Well Friday (May 20), I decided to stay home as I was not comfortable leaving him, scared to leave him. A great decision on my part....he woke up saying he did not feel well...his temp was down to 99.5 (this was actually the highest it got to be all day). As the day progressed, so did Ian's respiratory distress. While he was getting his regular morning breathing treatments, he was not able to maintain his oxygen levels...so an increase in oxygen was needed. In addition, there was an increase in his secretions, they were thicker and starting to get discolored. We needed to play with the oxygen and continued to suction for a few hours until we could get him stable. His home respiratory therapists and hospice nurse were due to come for their visits on Friday...so that helped with deciding on a plan. Since not going to the hospital is in the plan, we needed to figure out how we were going to treat him without knowing what was really going on. From listening to him, we knew he had decreased breath sounds in his left lung. So the plan was to increase his respiratory treatments from 3 times a day to every 2 hours round the clock. This includes a nebulizer treatment, cough assist, and suctioning. We had some bactrim (antibiotic) in the home, so we started him on that. In addition, we could increase his ativan and oxycodone if needed. We know that would make him sleepy but we also know that sleeping when you are sick in a good thing.

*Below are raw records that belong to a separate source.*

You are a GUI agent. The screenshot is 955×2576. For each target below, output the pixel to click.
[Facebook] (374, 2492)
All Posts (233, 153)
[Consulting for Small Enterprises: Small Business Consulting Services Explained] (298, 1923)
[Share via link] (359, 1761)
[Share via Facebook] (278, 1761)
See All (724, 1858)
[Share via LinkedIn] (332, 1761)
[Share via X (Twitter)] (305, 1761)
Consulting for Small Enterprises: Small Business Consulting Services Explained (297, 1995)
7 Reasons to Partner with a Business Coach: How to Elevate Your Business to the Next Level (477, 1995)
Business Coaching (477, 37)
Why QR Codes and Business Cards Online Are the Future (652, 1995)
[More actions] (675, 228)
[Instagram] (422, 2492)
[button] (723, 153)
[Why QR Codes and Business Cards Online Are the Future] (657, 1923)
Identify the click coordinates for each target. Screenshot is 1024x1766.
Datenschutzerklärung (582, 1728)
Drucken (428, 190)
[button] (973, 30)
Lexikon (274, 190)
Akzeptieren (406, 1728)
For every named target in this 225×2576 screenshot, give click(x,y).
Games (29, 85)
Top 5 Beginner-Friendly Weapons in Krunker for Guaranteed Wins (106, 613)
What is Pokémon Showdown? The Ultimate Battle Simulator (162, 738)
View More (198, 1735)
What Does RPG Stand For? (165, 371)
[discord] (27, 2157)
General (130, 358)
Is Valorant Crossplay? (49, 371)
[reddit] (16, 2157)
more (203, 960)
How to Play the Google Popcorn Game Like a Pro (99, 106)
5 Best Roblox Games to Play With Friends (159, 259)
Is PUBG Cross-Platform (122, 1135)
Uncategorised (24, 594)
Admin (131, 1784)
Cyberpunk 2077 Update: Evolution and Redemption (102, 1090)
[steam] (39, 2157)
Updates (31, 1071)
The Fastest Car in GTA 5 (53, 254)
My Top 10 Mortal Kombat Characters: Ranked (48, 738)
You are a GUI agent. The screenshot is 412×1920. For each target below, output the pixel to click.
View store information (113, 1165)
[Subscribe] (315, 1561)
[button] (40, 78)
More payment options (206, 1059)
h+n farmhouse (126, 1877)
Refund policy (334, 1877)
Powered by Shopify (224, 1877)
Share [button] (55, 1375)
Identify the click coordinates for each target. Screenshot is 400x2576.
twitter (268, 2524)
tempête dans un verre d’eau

Saturday (May 21) was an okay day, he had one episode in the morning which took me about 45 minutes to stabilize him. We continued to do his treatments every 2 hours and he slept on and off while watching TV. Around 6pm, he told me he needed all his respiratory treatments, which includes, nebulizer treatment, chest vest, cough assist, and suctioning. While doing this his first huge plug made an appearance. I did another treatment at 8pm and out came another plug...this was all good, better out then in we say. He was not running a temperature anymore and his breathing seemed to be a little bit better. As this point, I was hoping we were crossing over to the getting better side of things...only time would tell.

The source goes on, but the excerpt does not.